My other life as a historical novelist has made me a diligent follower of footnotes and citations. While short on narrative, the two books mentioned above were rich in references, and one of them (I think it was the baseball-code book) led me to Dock Ellis in the Country of Baseball, a 1976 book by Donald Hall.
Wait, I thought -- Donald Hall? As in, the 2006 US Poet Laureate and author of the children's classic The Ox-Cart Man?
Yep, same guy. In the mid-1970s he became involved in a book project called Playing Around, wherein a few prominent writers (George Plimpton was another) put on uniforms and participated in Spring Training. Hall liked the experience so much that he went looking for a book project that might keep him in what he calls "the country of baseball" a while longer. He was attracted to Ellis, the flamboyant Pirates right-hander, and once Ellis learned Hall was a writer, he basically pitched the book to him.
Hall ended up following Ellis through the 1974 baseball season (and checking in a few times after that), interviewing teammates, coaches, and even his family in California. 1974 wasn't a particularly good year for Ellis, but that was beside the point. What Hall captured was even better?a raw, unvarnished account of a year in the big leagues.
I would be remiss if I didn't explain that Dock Ellis wasn't just any player. He was an iconoclast, a player who loved his celebrity for many reasons but mostly because of the platform it gave him to speak his mind. In the early 70s, African-Americans were still subject to blatant and sometimes violent public racism, especially in the South. In one scene Ellis and his teammate, African-American slugger Willie Stargell, are stopped at the gate of Riverfront Stadium in Cincinnati and asked to produce ID?something none of the white players are asked to do. Ellis also speaks his mind about the unfair labor practices of the MLB owners (this was before collective bargaining). And it wasn't just speech that made Ellis a lightning rod. He also, famously, wore hair curlers while warming up in the bullpen?for fashion, he says, but also to bait the racists.

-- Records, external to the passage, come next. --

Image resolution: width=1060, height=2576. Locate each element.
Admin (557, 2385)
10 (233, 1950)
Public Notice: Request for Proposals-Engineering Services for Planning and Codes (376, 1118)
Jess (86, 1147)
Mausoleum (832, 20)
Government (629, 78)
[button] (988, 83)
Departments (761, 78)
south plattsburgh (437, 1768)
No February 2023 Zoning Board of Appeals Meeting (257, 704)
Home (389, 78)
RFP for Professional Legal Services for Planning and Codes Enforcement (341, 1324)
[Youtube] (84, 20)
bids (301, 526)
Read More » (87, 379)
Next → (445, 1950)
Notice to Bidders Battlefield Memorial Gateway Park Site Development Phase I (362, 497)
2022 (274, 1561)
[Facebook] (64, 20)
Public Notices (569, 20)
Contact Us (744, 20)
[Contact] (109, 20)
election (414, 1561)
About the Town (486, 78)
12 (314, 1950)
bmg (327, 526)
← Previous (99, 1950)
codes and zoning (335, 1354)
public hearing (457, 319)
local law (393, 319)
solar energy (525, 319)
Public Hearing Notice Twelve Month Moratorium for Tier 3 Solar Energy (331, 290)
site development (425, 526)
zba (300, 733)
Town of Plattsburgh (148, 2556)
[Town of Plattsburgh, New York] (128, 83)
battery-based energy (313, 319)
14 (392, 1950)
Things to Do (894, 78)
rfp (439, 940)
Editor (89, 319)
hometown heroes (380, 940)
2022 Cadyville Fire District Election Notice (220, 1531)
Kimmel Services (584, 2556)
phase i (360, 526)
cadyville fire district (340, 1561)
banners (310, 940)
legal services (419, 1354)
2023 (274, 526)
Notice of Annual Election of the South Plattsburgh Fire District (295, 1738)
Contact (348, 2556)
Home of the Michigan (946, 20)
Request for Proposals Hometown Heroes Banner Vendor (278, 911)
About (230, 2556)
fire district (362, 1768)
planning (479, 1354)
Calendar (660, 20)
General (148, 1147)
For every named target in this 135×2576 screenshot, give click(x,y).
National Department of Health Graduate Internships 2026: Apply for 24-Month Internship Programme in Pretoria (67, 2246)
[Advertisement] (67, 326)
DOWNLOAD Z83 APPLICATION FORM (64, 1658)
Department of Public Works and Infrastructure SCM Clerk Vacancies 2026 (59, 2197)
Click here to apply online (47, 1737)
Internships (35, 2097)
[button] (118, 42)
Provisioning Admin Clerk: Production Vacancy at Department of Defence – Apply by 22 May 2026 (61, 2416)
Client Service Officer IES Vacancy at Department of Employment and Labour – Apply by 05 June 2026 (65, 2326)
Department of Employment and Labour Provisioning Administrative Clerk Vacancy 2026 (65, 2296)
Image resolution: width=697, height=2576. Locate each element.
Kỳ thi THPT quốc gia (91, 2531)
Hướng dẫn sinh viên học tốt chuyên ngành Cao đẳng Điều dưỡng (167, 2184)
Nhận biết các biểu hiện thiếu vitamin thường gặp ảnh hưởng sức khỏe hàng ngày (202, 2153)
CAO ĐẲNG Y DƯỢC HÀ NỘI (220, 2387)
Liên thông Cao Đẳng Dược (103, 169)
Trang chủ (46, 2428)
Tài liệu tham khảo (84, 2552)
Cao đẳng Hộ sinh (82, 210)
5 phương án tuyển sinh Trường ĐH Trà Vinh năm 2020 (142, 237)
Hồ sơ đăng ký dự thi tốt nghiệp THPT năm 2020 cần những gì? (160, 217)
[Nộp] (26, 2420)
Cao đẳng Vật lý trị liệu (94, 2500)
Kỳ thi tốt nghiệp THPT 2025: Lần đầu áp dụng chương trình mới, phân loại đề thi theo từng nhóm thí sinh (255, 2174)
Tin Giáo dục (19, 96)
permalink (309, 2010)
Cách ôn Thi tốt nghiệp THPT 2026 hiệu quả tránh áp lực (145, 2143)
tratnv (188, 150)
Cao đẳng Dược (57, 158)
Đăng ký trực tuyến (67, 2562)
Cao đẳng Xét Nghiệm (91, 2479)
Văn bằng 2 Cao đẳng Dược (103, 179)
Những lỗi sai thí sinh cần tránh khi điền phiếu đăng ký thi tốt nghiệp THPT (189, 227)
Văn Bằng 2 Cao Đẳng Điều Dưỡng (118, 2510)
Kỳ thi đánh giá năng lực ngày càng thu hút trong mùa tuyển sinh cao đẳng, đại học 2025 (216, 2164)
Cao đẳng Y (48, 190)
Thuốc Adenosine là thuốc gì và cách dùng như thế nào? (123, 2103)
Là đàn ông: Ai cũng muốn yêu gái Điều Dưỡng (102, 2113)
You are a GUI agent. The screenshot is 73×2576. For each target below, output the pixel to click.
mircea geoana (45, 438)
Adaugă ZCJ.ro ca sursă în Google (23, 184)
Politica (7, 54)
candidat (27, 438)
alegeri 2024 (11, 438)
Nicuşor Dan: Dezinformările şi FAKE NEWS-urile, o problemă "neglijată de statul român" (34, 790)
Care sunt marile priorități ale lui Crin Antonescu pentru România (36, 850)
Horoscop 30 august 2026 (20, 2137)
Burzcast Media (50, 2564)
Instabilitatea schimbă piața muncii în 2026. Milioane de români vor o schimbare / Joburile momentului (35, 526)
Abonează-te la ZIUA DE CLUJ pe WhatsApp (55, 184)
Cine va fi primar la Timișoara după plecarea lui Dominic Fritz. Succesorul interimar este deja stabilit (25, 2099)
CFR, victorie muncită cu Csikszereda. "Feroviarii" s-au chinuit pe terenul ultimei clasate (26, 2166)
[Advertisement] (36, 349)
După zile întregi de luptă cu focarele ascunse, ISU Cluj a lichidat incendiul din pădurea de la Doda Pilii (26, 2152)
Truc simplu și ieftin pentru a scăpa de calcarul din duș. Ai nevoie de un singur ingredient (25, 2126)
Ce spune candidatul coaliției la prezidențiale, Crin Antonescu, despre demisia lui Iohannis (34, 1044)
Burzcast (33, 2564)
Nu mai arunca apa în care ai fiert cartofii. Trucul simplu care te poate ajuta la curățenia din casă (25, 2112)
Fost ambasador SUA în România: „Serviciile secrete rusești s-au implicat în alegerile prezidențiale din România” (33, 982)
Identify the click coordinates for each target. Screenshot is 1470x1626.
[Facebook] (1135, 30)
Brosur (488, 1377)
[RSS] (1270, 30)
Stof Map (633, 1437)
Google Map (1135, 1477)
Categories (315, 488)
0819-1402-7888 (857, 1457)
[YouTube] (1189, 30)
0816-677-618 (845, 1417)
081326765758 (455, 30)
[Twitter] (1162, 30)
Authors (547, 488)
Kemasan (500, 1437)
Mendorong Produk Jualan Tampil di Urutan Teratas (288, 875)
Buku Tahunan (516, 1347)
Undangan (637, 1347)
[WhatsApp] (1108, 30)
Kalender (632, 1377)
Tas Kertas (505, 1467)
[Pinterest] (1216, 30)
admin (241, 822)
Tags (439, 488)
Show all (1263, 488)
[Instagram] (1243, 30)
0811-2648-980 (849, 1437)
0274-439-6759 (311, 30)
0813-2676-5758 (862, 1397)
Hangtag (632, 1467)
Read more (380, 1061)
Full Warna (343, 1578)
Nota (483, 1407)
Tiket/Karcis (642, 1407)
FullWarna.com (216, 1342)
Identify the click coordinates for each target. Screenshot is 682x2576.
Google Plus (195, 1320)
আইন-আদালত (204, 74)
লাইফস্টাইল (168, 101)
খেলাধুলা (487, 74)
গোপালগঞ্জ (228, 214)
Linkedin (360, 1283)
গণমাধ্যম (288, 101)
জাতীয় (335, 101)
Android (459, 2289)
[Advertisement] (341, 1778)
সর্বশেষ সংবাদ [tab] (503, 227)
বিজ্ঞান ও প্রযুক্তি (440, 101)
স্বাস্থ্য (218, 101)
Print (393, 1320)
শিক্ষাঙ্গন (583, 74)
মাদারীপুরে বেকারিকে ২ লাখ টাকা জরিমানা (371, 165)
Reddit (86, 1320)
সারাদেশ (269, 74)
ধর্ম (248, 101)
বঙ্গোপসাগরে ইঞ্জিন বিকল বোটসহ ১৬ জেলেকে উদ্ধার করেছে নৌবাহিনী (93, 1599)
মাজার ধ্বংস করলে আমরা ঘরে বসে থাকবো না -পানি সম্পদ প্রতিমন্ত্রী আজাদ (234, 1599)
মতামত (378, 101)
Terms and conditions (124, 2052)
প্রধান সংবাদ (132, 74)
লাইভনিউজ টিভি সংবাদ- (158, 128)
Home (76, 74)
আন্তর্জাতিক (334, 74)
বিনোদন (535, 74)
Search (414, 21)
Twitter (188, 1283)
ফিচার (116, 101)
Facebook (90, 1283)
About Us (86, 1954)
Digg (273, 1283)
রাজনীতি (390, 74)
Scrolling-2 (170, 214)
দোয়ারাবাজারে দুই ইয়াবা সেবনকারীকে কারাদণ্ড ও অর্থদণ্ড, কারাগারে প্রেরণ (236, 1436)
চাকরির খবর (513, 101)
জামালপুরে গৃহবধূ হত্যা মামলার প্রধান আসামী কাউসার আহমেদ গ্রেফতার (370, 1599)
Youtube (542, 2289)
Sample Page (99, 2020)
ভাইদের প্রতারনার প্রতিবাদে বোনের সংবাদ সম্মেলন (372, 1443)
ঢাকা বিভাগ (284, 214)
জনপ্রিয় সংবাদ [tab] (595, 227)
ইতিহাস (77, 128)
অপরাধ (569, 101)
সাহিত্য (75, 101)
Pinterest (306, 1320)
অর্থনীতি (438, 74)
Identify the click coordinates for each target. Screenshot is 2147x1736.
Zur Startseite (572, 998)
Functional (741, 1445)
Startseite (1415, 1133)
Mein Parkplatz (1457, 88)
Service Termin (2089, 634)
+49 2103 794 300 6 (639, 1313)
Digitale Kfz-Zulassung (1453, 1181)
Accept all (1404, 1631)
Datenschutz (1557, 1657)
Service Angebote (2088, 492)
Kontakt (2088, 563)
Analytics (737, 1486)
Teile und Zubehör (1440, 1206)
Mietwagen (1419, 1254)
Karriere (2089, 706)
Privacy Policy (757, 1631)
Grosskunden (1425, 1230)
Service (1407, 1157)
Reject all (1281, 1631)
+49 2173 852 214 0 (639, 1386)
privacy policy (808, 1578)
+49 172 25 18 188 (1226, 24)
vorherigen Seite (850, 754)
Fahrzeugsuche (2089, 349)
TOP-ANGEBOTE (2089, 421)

By the end of the book I understood why Donald Hall was so drawn to Dock. He was stranger than fiction. If I were to invent a character who wore curlers in the bullpen and still managed to score atta-boy letters from Jackie Robinson (it's true!), my readers would cry foul. It would be too cartoonish, too strange, too much. It's counterintuitive, but a book about Dock Ellis could only work as nonfiction. When you claim that your subject pitched a no-hitter on LSD (as Ellis did), you need the weight of truth to back you up. Otherwise it's a hack move, an overreach.
The only problem with Dock Ellis in the Country of Baseball is that it's hard to find. Order it online or use worldcat.org to find it in a library near you. You'll see that there is an original 1976 hardcover edition and a 1989 paperback reprint; I recommend the paperback, which includes an update on Ellis's life after baseball.
If you need a break from stats, get your hands on this book. It's the best baseball novel I've read in years.